EXERCISE DATA:

┄┄┄┄┄┄┄┄┄┄

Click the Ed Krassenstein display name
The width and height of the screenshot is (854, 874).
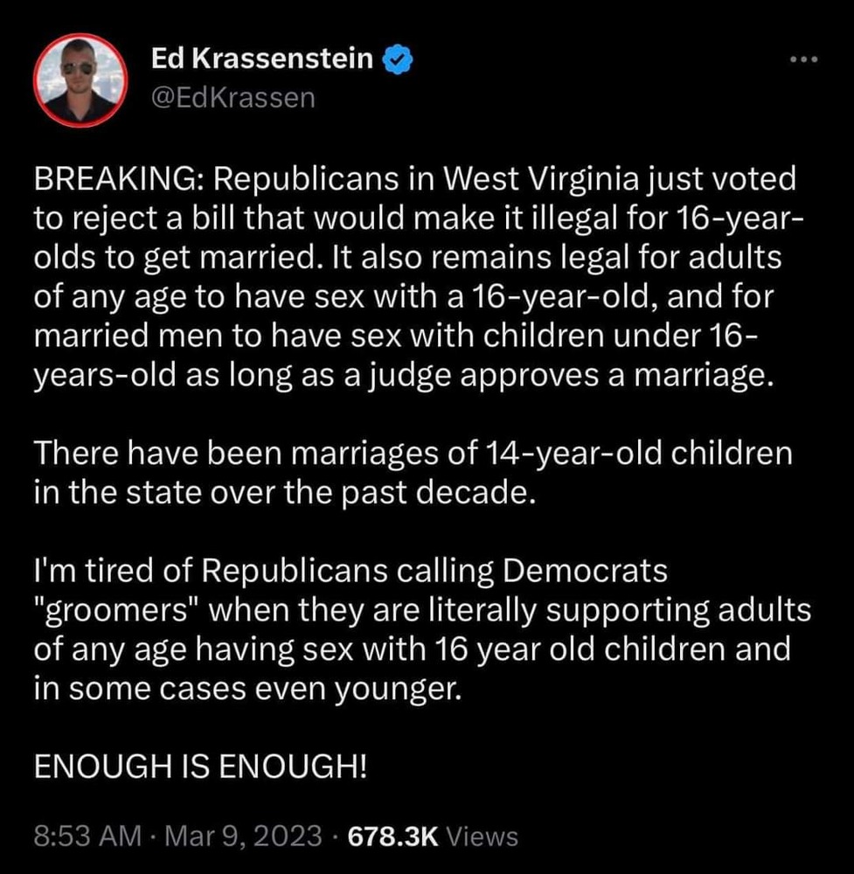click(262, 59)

┄┄┄┄┄┄┄┄┄┄

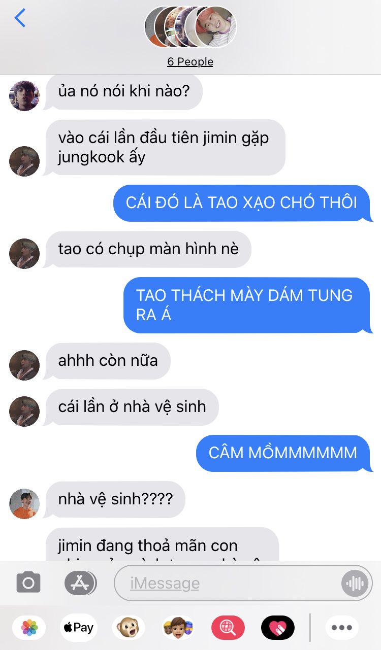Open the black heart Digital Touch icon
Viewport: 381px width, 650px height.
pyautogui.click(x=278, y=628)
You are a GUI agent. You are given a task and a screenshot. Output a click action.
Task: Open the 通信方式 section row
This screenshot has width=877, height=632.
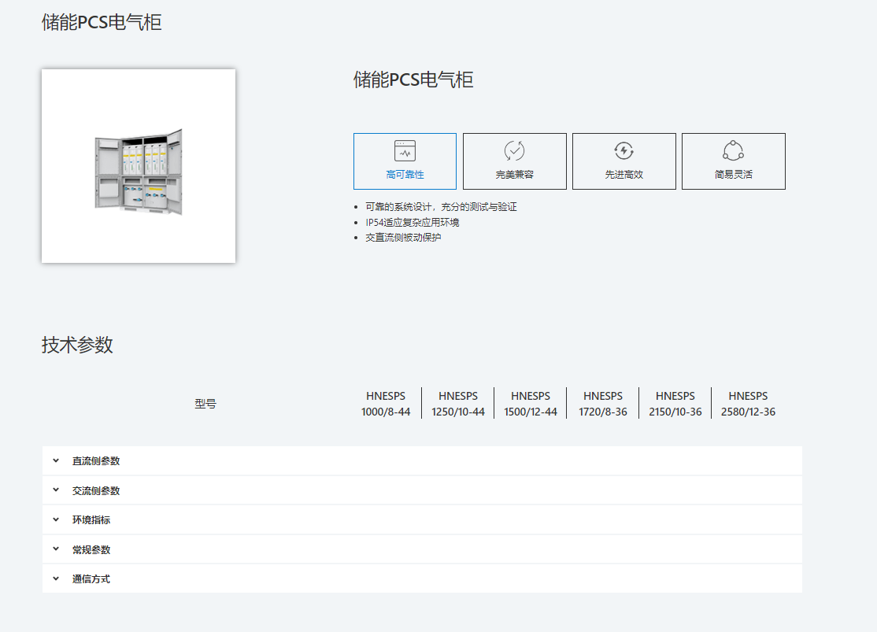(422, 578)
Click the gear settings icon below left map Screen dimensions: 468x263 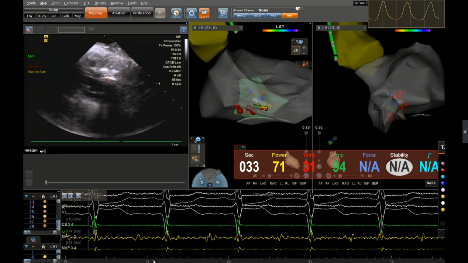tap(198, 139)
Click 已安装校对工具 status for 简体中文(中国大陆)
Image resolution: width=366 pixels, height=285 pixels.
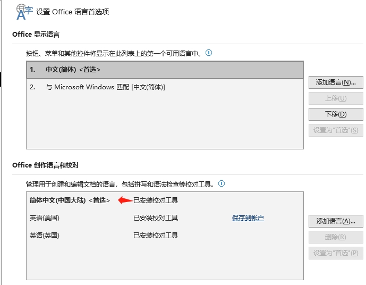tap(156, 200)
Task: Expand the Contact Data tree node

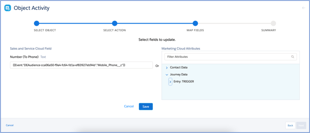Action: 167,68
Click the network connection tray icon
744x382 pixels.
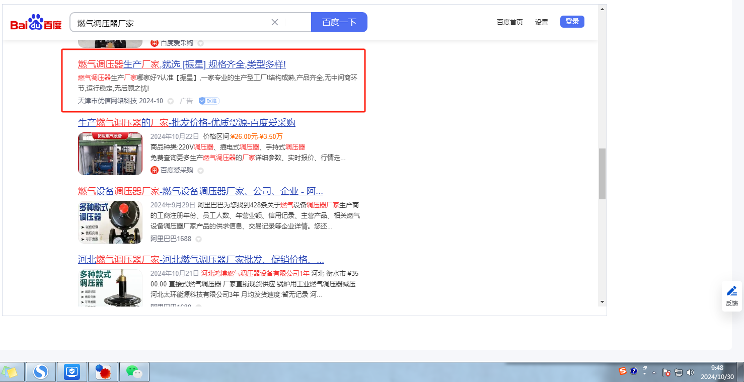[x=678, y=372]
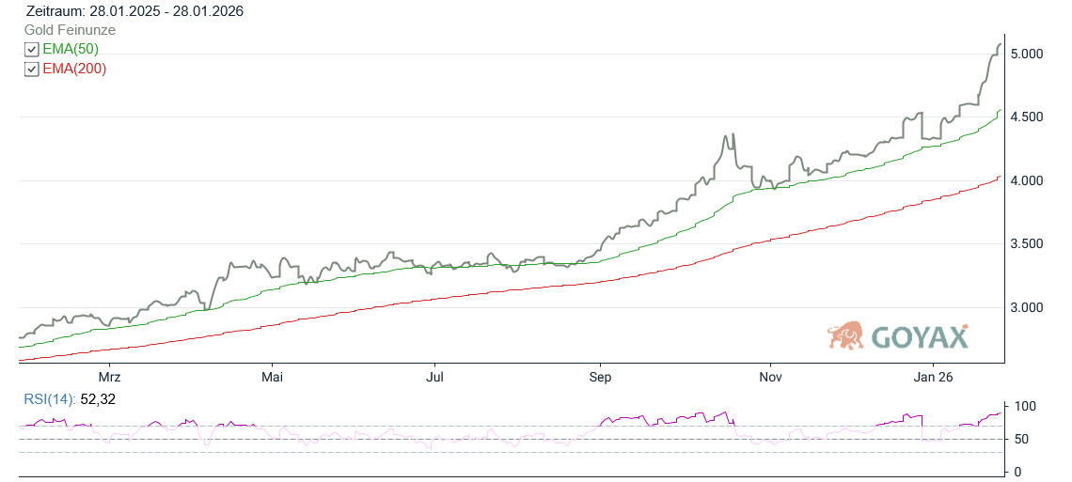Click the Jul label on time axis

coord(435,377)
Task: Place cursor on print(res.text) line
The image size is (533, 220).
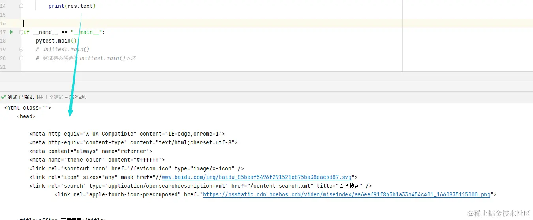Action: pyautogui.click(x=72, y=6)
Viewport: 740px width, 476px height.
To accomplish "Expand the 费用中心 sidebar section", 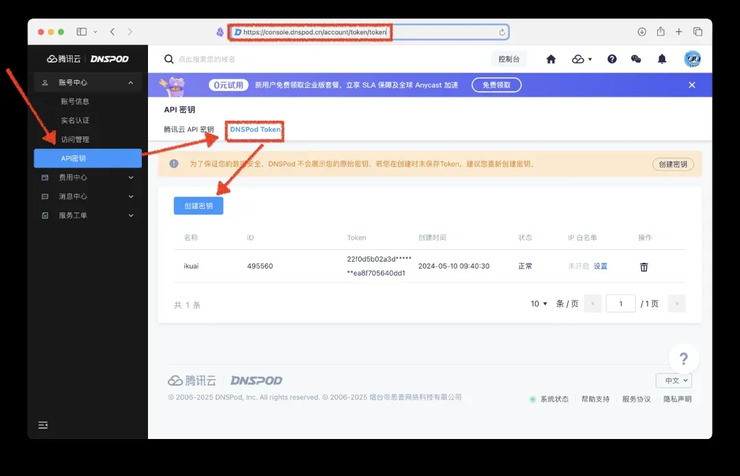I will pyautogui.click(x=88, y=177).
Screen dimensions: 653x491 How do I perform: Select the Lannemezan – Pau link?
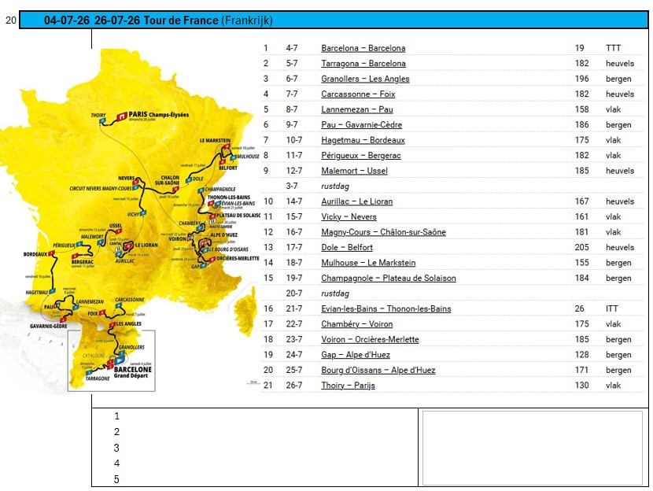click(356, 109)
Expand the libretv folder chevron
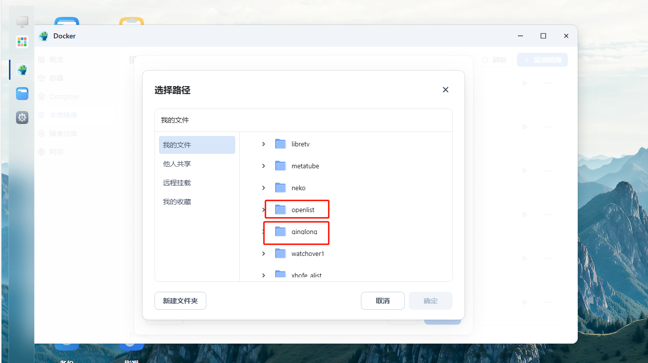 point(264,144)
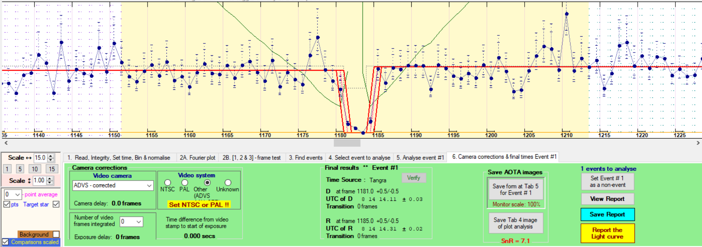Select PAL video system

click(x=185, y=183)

┄┄┄┄┄┄┄┄┄┄

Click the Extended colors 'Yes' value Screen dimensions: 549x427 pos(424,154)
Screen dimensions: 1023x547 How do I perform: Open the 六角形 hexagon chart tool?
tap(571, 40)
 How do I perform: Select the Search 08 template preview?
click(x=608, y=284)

┄┄┄┄┄┄┄┄┄┄

TASK PROMPT:
Would you output the lines above from the line holding "Task: Expand the Contact Data tree node" up to and including the line holding "Viewport: 740px width, 476px height.", exactly and only those, with no pictures?

TASK RESPONSE:
Task: Expand the Contact Data tree node

Action: 167,68
Click the network connection tray icon
744x382 pixels.
[x=678, y=372]
Click the Jul label on time axis

coord(435,377)
Task: Place cursor on print(res.text) line
The image size is (533, 220).
Action: pyautogui.click(x=72, y=6)
Viewport: 740px width, 476px height.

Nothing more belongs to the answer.